Provided text:
Watson’s outstanding loans includes an interest rate of 5% with a maturity date of April 29, 2025. The outstanding loans are collateralized by personal property and include monthly payments in the amount of $3,320 with a balloon payment at the maturity date in the amount of $466,460. Watson’s Letter of Credit includes an interest rate of Prime + 1% and a maturity date of May 5, 2021.

 

Convertible Notes

 

On February 4, 2022, the Company” entered into a securities purchase agreement (“SPA”) with YA II PN, Ltd. (the “Buyer”) for issuance and sale of convertible debentures (the “Debentures”) in the aggregate principal amount of $3,000,000, including net proceeds received of $2,880,000 from February to March 2022.

[Stored data entries]
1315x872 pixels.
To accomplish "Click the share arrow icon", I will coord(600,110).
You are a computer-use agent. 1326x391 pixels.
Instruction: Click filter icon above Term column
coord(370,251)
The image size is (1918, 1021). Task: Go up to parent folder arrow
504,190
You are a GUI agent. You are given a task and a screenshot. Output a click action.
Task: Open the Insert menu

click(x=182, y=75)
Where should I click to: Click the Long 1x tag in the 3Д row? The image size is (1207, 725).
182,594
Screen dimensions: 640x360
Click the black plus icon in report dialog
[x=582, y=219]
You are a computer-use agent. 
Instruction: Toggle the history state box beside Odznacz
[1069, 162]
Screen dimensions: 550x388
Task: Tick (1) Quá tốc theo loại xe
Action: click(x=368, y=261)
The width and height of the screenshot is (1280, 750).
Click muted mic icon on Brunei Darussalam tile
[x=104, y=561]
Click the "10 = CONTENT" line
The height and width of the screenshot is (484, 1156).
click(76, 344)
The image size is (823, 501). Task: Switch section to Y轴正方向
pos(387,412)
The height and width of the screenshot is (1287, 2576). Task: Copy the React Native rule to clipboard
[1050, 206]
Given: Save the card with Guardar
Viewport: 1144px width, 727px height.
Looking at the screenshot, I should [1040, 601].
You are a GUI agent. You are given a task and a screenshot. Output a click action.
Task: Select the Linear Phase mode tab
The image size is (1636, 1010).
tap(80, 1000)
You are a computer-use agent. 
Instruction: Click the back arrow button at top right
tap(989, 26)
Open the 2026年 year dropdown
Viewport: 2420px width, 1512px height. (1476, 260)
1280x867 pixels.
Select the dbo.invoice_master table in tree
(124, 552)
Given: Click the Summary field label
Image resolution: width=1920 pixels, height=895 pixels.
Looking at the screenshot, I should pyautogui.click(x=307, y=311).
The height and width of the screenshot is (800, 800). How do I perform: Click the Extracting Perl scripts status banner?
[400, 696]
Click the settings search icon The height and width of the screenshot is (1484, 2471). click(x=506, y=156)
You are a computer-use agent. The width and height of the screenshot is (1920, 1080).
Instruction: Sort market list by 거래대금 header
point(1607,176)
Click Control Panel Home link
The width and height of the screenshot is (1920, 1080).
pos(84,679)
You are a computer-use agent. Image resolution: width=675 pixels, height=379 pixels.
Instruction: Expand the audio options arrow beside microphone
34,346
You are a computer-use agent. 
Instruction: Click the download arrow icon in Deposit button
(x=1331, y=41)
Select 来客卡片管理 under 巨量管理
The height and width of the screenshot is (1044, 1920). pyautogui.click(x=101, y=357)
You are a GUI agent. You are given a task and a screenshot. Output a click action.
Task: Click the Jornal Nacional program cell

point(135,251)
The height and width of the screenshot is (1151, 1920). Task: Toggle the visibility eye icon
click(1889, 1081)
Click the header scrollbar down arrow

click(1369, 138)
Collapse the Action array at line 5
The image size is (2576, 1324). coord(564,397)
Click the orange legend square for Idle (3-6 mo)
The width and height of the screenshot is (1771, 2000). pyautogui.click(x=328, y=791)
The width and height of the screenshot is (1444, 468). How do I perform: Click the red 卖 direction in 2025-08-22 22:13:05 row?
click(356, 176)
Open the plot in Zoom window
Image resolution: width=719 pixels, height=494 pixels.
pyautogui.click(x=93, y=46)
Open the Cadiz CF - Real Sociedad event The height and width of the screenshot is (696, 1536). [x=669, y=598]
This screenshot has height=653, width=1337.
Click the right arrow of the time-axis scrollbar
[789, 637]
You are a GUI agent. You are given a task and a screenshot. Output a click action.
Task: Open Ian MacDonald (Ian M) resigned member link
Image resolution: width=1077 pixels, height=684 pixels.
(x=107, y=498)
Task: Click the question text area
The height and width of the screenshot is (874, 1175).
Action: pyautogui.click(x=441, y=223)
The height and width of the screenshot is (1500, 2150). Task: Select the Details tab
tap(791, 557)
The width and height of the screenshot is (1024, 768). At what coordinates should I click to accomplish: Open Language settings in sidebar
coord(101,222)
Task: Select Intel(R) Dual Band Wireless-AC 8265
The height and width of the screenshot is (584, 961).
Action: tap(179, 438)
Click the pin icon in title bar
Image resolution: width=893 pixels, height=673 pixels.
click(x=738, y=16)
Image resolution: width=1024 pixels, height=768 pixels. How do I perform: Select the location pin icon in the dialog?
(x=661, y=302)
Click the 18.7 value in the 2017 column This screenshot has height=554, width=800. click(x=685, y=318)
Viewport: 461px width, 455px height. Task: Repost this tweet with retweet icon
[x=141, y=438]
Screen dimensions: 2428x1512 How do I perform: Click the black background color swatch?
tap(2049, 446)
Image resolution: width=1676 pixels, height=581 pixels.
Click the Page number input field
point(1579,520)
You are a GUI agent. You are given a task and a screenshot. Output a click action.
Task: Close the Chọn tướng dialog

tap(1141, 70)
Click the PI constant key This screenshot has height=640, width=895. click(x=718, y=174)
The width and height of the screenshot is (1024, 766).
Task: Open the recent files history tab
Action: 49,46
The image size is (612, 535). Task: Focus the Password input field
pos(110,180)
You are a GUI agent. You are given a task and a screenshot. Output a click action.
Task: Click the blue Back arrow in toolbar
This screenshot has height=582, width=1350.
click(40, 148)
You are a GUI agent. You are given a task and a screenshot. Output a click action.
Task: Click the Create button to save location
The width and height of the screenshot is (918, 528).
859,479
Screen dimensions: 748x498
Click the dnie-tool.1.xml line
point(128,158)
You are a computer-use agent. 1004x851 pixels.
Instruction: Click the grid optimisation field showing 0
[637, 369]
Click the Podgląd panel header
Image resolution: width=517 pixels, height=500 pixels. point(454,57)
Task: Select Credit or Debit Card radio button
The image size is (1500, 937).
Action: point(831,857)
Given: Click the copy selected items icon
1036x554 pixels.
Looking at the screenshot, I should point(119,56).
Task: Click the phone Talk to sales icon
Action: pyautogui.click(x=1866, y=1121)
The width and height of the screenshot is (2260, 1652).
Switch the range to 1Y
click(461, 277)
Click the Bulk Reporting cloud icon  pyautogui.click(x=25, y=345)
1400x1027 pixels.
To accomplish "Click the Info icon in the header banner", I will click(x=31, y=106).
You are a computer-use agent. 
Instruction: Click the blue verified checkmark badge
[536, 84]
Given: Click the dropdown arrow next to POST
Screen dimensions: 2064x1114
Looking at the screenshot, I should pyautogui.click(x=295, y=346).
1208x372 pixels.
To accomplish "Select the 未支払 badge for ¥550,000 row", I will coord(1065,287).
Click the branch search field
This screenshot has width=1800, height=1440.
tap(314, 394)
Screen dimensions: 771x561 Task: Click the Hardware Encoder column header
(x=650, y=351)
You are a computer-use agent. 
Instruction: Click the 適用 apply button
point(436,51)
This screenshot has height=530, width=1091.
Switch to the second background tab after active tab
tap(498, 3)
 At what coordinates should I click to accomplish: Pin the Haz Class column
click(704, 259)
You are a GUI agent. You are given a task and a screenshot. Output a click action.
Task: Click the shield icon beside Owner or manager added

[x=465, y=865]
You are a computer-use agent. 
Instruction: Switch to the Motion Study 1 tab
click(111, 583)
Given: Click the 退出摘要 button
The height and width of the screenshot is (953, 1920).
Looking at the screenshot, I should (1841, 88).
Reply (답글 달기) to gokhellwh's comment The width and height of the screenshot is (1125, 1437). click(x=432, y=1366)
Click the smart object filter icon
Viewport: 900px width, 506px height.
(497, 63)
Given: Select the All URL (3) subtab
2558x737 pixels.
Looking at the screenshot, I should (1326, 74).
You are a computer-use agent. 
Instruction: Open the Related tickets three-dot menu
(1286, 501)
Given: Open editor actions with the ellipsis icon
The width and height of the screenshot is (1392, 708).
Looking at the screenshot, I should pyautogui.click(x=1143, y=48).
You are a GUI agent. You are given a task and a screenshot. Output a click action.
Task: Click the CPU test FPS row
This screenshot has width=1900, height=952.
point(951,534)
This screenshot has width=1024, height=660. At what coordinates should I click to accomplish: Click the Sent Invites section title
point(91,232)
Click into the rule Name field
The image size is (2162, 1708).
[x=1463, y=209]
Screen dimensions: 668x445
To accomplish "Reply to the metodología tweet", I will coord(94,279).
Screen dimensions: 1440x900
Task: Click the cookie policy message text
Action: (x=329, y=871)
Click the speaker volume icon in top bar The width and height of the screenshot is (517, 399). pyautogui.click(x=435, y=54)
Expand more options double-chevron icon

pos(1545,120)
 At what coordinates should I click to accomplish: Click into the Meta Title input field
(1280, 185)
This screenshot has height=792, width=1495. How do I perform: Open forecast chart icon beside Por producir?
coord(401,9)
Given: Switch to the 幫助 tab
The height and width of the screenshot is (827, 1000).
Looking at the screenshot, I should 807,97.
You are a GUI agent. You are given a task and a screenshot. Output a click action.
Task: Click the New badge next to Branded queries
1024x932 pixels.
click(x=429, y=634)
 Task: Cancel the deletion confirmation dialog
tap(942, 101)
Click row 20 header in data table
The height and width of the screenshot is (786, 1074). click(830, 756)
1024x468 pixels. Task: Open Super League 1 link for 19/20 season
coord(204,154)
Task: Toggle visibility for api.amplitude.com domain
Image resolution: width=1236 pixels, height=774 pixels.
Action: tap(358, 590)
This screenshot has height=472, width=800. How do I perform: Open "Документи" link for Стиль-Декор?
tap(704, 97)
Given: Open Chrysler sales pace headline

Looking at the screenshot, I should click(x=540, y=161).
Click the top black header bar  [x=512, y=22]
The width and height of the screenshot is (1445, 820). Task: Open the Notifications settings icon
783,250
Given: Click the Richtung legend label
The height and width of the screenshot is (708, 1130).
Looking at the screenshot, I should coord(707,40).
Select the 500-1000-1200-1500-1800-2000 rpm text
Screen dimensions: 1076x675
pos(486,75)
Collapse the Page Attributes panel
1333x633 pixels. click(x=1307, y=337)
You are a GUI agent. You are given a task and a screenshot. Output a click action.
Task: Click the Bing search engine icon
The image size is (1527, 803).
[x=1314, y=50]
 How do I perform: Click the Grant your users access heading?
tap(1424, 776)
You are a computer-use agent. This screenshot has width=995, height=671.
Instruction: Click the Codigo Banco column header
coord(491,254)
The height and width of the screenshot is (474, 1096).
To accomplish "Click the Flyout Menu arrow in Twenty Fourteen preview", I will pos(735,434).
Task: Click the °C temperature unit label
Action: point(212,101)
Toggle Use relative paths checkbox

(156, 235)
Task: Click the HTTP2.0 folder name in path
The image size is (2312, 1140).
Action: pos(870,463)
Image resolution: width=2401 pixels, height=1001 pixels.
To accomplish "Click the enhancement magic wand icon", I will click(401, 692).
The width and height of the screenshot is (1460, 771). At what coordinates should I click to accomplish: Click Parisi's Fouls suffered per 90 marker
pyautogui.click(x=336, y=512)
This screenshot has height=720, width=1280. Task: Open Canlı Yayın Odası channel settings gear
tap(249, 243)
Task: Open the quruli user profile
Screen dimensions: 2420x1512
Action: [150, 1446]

To do:
- A) Transcribe the listing from the line containing "Click the speaker" through the line containing "(1280, 185)", keeping both of those lines and everything between them.
- B) Continue the passage on loans and convertible notes from the point where it stops.

Results for each task:
- A)
Click the speaker volume icon in top bar The width and height of the screenshot is (517, 399). pyautogui.click(x=435, y=54)
Expand more options double-chevron icon

pos(1545,120)
 At what coordinates should I click to accomplish: Click into the Meta Title input field
(1280, 185)

- B)
The Debentures have a fixed conversion price of $0.9151 per share (the “Fixed Conversion Price”). The principal and interest, which will accrue at a rate of 5% per annum, payable under the Debentures will mature 15 months from the issuance date (the “Maturity Date”), unless earlier converted or redeemed by the Company. At any time before the Maturity Date, the Buyer may convert the Debentures into the Company’s common stock at the Fixed Conversion Price. Beginning on May 1, 2022, and continuing on the first day of each calendar month thereafter through February 1, 2023, the Principal amount plus a 20% redemption premium and plus accrued and unpaid interest will be subject to monthly redemption (“Monthly Redemption”). Under Monthly Redemption, the Company shall redeem an applicable redemption amount in accordance with the redemption schedule provided in the Debenture, which is subject to pro rata adjustment to reflect the conversion or redemption otherwise effected pursuant to the Debenture contemporaneous with or prior to the scheduled redemption date, in cash, in common stock through the Buyer’s conversion of the Debenture (at any time after the applicable redemption date), or a combination of both at the Company’s option. With respect to each Monthly Redemption all or partially in common stock, the conversion price shall be the lower of (1) the Fixed Conversion Price, or (2) 100% of the lowest daily VWAP during the ten consecutive trading days immediately preceding the date of conversion (the “Variable Conversion Price”). The conversion price shall be adjusted from time to time pursuant to the other terms and conditions of the Debenture. At no point will the conversion price be less than $0.01.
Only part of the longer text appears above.